• WHAT IS BEING ASKED: Going through the material below, please gather all lines with the word "section" in them.

• TASK INPUT:
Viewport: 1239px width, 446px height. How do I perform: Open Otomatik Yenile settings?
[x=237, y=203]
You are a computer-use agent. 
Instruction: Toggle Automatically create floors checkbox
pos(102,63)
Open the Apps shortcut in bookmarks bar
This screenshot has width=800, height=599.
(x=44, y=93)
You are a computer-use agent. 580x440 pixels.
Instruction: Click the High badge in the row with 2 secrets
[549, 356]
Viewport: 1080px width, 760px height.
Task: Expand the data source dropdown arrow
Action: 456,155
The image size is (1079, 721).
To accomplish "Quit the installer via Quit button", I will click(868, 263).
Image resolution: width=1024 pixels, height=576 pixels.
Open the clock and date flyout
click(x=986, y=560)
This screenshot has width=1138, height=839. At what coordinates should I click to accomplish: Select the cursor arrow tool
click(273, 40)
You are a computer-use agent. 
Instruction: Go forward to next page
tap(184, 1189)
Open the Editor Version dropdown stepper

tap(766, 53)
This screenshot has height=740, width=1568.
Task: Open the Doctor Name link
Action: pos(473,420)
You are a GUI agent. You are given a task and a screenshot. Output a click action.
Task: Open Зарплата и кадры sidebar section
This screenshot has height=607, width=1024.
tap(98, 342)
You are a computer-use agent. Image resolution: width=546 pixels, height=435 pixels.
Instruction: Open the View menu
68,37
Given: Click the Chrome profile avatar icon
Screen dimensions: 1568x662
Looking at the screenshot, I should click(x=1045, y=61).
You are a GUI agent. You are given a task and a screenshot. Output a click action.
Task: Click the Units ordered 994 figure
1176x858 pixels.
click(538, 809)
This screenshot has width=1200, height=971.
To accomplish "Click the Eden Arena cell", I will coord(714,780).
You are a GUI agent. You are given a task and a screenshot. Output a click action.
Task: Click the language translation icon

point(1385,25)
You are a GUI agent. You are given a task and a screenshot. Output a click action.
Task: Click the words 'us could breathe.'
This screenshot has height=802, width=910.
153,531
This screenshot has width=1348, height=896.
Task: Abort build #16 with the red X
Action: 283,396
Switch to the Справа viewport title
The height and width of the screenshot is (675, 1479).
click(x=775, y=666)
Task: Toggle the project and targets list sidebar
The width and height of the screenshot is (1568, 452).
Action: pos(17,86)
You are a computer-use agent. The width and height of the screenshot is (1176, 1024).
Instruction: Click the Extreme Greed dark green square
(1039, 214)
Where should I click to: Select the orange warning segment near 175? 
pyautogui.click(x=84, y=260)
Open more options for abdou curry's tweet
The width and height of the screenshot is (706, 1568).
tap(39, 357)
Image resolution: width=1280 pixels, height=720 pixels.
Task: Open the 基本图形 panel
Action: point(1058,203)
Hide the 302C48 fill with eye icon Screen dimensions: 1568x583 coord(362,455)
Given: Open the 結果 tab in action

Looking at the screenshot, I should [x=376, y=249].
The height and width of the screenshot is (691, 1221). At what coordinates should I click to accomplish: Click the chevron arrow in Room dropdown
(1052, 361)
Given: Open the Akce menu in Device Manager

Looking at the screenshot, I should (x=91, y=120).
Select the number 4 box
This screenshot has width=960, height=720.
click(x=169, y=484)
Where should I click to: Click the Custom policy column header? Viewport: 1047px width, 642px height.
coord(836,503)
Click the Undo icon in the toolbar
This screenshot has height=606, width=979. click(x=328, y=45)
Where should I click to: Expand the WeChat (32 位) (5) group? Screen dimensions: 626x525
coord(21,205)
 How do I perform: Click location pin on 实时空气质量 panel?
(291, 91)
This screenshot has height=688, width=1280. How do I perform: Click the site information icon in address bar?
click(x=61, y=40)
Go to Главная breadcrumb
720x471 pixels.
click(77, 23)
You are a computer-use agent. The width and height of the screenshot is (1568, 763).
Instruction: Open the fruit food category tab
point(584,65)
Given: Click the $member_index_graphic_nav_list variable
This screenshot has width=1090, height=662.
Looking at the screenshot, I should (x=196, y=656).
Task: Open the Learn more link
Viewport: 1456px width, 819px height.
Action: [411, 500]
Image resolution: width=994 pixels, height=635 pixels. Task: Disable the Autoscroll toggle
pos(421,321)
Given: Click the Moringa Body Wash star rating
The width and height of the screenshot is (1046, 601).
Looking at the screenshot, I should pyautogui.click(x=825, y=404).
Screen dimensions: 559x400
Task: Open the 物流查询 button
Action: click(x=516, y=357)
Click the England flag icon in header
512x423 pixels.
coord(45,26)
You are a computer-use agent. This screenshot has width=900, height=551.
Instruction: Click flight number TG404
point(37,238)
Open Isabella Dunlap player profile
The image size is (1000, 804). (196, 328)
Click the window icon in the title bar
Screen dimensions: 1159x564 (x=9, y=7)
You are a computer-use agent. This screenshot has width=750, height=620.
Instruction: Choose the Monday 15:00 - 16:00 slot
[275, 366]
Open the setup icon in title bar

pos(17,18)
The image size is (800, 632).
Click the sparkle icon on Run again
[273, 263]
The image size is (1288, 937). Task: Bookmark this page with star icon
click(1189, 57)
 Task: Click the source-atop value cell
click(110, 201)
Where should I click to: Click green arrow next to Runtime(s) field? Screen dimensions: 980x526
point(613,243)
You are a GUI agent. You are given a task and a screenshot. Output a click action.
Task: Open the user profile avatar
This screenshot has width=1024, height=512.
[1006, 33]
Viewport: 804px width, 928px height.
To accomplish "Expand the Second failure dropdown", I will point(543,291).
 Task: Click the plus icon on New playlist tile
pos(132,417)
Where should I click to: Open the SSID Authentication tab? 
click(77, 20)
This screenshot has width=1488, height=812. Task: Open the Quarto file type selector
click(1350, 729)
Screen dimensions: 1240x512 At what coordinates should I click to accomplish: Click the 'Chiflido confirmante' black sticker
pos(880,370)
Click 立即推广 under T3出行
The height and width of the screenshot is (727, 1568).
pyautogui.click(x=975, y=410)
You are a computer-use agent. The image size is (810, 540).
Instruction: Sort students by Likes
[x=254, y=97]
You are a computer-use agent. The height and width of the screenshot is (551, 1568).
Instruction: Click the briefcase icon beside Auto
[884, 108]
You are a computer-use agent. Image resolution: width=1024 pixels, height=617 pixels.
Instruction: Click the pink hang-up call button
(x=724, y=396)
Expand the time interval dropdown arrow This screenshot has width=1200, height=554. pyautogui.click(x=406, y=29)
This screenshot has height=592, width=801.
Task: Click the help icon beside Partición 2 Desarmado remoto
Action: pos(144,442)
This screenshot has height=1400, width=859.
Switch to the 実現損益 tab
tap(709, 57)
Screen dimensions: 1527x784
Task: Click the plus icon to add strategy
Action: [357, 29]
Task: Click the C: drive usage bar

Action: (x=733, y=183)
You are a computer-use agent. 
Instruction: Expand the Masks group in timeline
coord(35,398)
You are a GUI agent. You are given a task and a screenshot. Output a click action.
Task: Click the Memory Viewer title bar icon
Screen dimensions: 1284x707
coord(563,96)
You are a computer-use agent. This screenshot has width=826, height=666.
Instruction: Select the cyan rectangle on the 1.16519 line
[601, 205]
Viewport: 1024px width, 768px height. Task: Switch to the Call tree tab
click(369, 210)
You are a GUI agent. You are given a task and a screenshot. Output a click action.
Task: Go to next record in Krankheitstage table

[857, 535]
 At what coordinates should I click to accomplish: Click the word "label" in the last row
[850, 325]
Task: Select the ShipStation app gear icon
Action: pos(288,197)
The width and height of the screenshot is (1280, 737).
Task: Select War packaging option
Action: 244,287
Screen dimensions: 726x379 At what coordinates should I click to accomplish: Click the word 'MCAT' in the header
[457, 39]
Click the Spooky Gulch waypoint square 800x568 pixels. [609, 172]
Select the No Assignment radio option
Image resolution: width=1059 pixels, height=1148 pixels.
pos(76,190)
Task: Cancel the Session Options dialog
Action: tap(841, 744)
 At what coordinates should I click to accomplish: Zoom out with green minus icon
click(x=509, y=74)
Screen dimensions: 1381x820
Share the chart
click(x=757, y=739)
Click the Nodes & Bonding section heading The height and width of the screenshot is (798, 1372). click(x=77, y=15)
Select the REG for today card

• TASK ANSWER:
Task: Open Зарплата и кадры sidebar section
Click the Nodes & Bonding section heading The height and width of the screenshot is (798, 1372). click(x=77, y=15)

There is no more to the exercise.